Ingebrekestelling burgemeester van Bernheze inzake afsluiten ‘Jeugdconvenant’.
Op 4 oktober 2025 diende ik een Woo-verzoek in bij de burgermeester en het college van B&W van de gemeente Bernheze over het aangaan van een (jeugd-)convenant met betrekking tot onze jongeren, tussen de burgemeester, de politie, ONS Welzijn en bureau HALT.
Tot op heden mocht ik noch van de burgermeester noch van het college een inhoudelijke reactie, geen document, geen inhoudelijk antwoord ontvangen.
Vandaag, 13 november stelde ik hen dan ook formeel ingebreke:
indien ik – onverhoopt – niet uiterlijk vóór 28 november 2025 een besluit op mijn verzoek en de hierbij behorende documenten, etc. ontvang, dan zal ik mij wederom tot de bestuursrechter dienen te wenden.
Ik ben van mening dat wij allen, in ieder geval de inwoners van Bernheze, recht hebben op antwoorden op de gestelde vragen en op afschriften van betreffende documenten.
Met warme groet,
Mart Kievits
_________________________________________________________________________________________________
Aan de burgemeester en het
college van burgemeester en wethouders
Gemeente Bernheze
De Misse 6
5384 BZ Heesch
Per e-mail: gemeente@bernheze.org en gewone post
Heesch, 13 november 2025.
Ingebrekestelling: inzake niet-tijdige beslissing op Woo-verzoek
Betreft: WOO-VERZOEK om openbaarmaking van alle informatie, documenten, correspondentie, etc.
Inzake: Convenant tussen burgemeester (?) / college van B&W (?) gemeente Bernheze, Politie Maasland Bernheze, ONS welzijn en Halt.
Ons kenmerk: 25.10.04/B
Uw kenmerk: nvt.
_________________________________________________________________________________________________
Geachte burgemeester / geacht college,
Per schrijven van 4 oktober 2025 diende ik bij u een Woo-verzoek in.
Zie bovenstaande gegevens met betrekking tot dat verzoek.

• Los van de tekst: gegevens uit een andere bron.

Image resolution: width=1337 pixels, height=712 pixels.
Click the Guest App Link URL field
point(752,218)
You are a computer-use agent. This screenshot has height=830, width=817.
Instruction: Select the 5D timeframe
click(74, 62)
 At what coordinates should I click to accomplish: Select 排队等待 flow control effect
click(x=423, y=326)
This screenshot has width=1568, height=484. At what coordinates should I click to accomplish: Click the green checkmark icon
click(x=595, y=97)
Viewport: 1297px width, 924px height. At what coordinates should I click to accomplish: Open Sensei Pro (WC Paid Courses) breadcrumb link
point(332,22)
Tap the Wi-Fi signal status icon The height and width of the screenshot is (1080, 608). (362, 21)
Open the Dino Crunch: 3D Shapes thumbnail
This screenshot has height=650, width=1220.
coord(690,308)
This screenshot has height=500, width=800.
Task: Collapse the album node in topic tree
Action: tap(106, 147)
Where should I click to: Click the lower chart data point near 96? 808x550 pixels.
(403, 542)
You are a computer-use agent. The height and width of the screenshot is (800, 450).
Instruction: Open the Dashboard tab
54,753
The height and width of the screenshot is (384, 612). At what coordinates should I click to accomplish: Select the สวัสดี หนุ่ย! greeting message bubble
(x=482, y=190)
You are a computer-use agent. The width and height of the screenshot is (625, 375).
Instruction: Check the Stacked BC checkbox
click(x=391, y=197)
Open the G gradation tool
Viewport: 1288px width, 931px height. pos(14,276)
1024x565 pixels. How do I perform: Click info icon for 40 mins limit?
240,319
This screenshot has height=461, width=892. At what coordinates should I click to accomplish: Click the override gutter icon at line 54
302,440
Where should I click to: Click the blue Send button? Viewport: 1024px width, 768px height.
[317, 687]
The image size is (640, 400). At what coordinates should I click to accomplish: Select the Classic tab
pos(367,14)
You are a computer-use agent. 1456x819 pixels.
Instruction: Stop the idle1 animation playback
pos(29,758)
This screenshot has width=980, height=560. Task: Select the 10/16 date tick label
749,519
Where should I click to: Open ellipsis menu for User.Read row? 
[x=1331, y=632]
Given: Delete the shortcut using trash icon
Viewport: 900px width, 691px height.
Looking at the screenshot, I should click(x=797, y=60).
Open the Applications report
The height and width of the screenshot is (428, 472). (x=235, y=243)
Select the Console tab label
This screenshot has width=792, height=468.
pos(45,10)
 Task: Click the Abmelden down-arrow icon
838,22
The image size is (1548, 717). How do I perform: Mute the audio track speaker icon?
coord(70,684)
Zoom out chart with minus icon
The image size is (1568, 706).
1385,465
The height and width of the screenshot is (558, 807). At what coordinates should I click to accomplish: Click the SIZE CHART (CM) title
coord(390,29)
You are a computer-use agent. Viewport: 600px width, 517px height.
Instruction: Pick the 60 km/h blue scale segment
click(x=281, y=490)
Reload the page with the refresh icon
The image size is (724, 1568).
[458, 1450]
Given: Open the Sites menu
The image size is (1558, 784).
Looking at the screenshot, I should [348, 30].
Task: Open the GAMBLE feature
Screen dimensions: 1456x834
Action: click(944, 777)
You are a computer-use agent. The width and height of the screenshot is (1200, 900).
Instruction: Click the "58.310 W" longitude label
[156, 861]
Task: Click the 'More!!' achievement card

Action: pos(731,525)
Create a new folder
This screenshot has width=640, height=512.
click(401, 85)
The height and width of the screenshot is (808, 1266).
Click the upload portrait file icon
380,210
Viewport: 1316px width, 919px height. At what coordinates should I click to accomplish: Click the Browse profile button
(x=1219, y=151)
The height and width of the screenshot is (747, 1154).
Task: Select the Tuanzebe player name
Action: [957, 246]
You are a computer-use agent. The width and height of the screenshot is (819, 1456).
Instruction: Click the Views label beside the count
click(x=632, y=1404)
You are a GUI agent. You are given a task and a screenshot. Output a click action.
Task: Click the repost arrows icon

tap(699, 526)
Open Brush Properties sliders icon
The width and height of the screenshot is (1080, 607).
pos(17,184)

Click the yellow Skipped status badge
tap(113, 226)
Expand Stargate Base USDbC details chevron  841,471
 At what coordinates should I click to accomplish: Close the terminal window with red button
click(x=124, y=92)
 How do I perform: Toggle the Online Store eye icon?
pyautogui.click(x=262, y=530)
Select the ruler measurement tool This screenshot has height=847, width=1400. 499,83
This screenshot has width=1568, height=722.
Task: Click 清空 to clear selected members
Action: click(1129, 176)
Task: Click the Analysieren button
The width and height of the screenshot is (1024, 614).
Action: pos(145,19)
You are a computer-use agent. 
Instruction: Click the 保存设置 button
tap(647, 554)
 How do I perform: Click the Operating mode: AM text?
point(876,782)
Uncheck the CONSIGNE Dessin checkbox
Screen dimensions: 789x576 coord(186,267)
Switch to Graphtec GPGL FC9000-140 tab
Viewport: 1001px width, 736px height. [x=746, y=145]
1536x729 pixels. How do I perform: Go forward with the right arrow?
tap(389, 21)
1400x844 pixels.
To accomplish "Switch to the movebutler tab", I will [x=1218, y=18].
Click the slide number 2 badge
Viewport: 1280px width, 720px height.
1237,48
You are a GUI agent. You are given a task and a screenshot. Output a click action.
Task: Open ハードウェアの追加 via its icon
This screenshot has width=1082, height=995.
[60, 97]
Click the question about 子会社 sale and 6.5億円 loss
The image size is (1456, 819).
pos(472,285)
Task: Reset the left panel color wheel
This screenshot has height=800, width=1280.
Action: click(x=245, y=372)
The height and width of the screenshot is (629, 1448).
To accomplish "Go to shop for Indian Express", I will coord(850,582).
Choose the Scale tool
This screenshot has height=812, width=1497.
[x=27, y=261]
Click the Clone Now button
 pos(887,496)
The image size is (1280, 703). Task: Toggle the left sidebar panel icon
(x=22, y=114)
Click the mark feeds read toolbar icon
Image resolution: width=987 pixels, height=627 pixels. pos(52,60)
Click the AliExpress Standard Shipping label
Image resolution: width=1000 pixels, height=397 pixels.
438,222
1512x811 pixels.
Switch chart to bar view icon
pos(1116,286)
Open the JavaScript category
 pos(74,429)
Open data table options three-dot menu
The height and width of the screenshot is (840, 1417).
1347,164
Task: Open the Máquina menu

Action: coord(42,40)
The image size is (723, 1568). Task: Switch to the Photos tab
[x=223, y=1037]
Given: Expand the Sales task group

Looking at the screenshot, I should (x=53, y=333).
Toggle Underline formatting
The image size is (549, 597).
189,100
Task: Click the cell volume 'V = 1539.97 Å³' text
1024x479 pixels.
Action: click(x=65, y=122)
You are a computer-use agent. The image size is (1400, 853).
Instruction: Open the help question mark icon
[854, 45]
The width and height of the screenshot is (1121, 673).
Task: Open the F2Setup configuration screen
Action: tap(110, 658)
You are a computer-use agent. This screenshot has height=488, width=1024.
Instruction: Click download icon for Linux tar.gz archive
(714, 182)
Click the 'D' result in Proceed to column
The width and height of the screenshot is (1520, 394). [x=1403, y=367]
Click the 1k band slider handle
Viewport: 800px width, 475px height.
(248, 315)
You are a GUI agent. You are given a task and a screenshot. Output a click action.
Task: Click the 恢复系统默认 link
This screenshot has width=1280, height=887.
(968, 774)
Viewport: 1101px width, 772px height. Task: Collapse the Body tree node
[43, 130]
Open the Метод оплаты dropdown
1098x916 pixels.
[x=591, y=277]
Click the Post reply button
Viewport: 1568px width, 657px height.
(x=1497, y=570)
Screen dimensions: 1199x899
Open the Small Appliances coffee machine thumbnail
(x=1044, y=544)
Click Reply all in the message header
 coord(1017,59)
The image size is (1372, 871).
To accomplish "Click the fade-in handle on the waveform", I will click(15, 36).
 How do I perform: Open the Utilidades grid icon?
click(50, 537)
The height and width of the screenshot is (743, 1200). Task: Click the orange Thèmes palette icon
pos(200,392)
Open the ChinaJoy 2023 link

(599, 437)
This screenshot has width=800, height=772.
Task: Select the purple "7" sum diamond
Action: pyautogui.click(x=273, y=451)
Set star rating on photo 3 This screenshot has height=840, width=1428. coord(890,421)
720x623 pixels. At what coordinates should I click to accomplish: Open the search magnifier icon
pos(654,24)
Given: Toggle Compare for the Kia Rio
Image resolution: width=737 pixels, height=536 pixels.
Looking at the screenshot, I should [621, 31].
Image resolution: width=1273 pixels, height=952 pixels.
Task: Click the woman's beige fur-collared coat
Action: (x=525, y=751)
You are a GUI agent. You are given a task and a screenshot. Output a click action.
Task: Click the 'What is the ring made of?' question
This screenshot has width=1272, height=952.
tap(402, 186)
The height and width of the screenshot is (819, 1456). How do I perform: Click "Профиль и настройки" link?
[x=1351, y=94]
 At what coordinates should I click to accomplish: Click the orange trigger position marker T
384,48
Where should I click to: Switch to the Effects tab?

Op grond van art. 4.4 lid 1 van de Woo geldt een beslistermijn van uiterlijk vier weken, gerekend vanaf de dag na die waarop onderhavig verzoek door u is ontvangen.
Op 5 november 2025 bevestigde u mij per e-mail dat u onderhavig verzoek heeft ontvangen.
Wettelijk bent u verplicht uiterlijk vóór 1 november 2025 een besluit op dit verzoek te nemen.
Sindsdien heb ik niets meer van u vernomen.
U heeft derhalve niet binnen de wettelijke beslistermijn / verdagingstermijn aan mijn verzoek voldaan, immers geen besluit genomen.
Tevens heeft u mij niet binnen twee weken, dan wel onverwijld, na ontvangst van onderhavig verzoek mij bij besluit medegedeeld dat betreffend verzoek kennelijk een ander doel heeft dan het verkrijgen van publieke informatie of dat dit evident geen bestuurlijke aangelegenheid betreft en op grond hiervan het verzoek niet te zullen behandelen (art. 4.6 Woo / antimisbruikbepaling).
Ingebrekestelling
Bij deze stel ik u dan ook in gebreke met betrekking tot dit niet-tijdig / niet besluiten op onderhavig verzoek en stel u in de gelegenheid – alsnog – binnen 14 dagen na ontvangst van dit schrijven, doch uiterlijk vóór 28 november 2025 een besluit te nemen.
Niet-tijdig beroep / beroep fictief bij de bestuursrechter
Wellicht ten overvloede wijs ik u erop dat ik in laatste bedoelde situatie – voor alsdan – gerechtigd ben om rechtstreeks een ‘niet-tijdig beroep’ / ‘beroep fictief’ in te stellen bij bestuursrechter. Een uitspraak van laatste kan leiden tot veroordeling van u tot betaling van onder meer de proceskosten en griffierechten.
Ik behoud me – bij deze – dan nadrukkelijk het recht voor om mij in laatste bedoelde situatie zonder nadere aankondiging te wenden tot de bestuursrechter.
Ik hoop dat u het niet zover zult laten komen.